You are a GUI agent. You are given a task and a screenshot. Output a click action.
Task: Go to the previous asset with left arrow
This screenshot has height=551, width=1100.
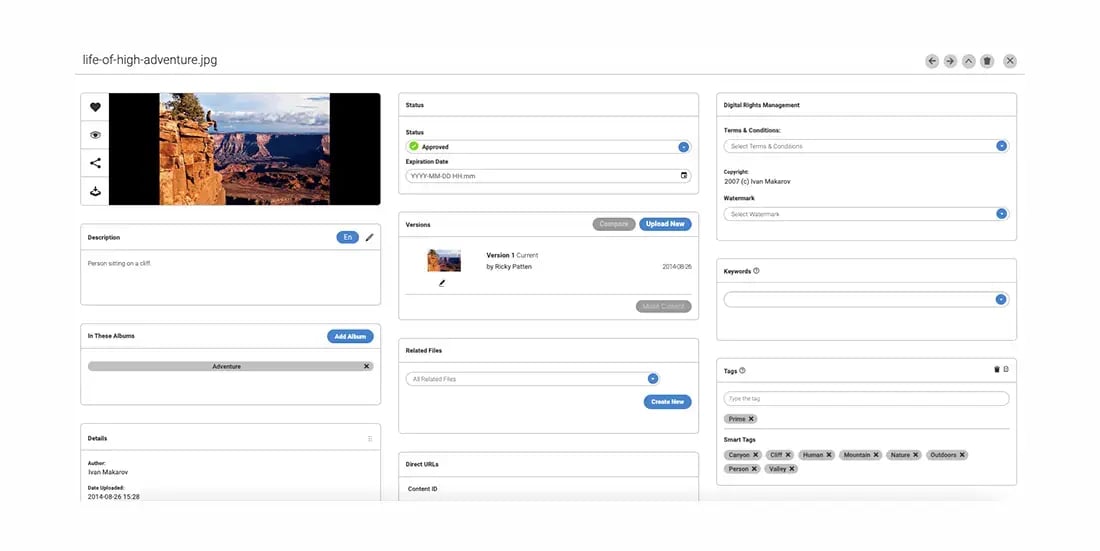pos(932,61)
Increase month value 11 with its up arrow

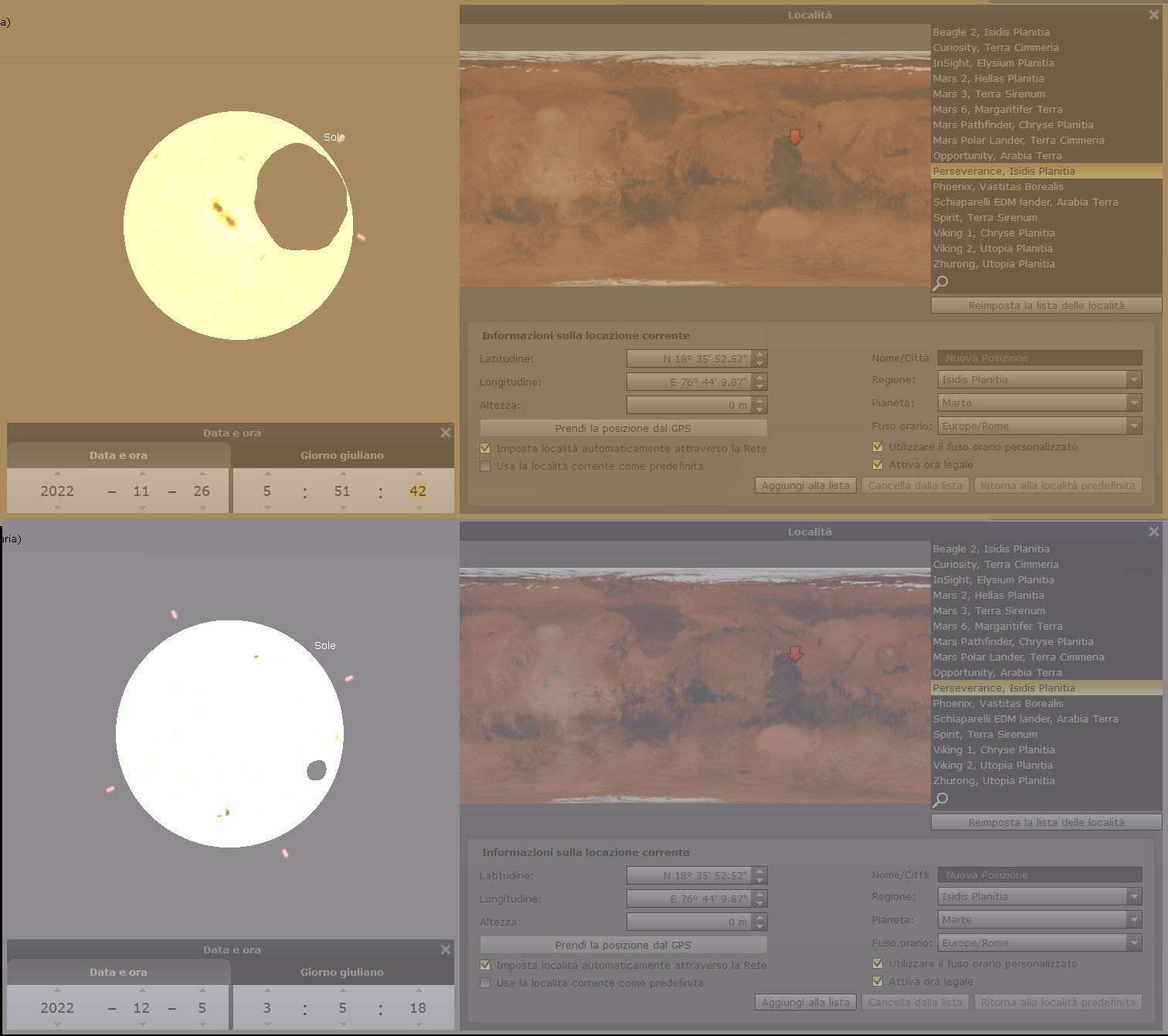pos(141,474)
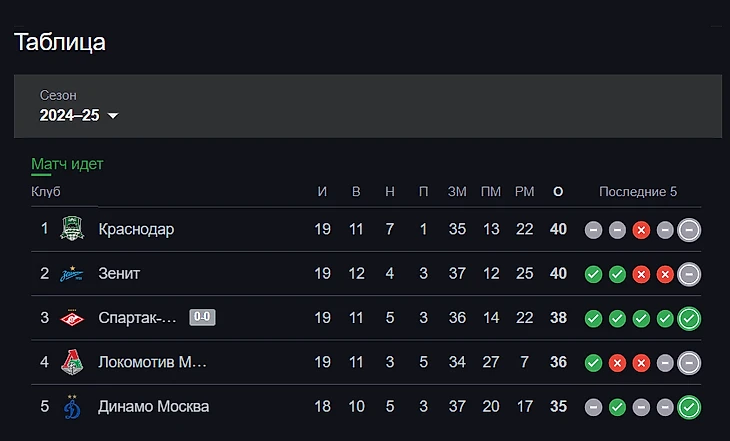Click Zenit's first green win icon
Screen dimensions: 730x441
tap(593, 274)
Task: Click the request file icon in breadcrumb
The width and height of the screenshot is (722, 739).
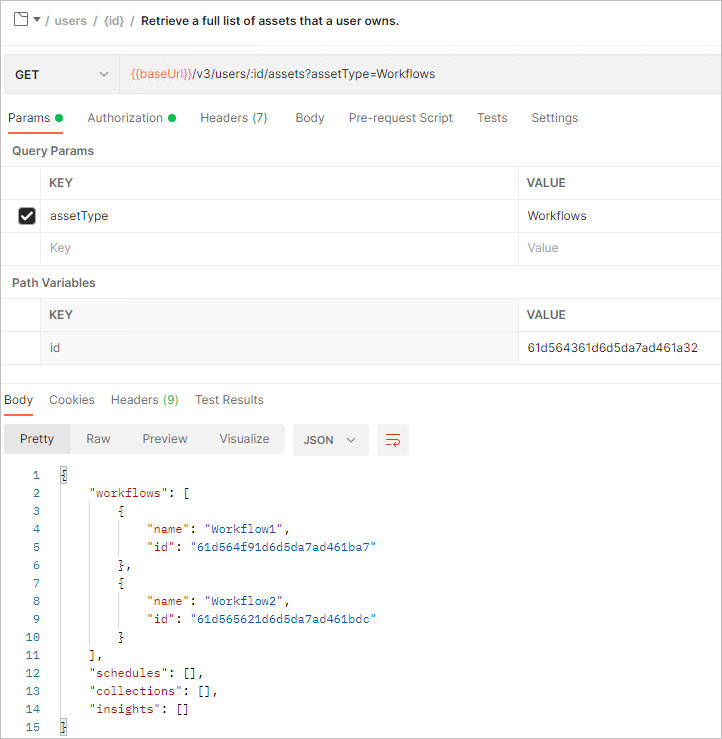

==

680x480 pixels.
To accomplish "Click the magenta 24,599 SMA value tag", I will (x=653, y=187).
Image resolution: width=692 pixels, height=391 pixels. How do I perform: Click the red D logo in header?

What you are asked to do: Would you please copy each line of the listing that contains the word "pixels"?

Output:
680x480 pixels.
Image resolution: width=692 pixels, height=391 pixels. How do I perform: Click the red D logo in header?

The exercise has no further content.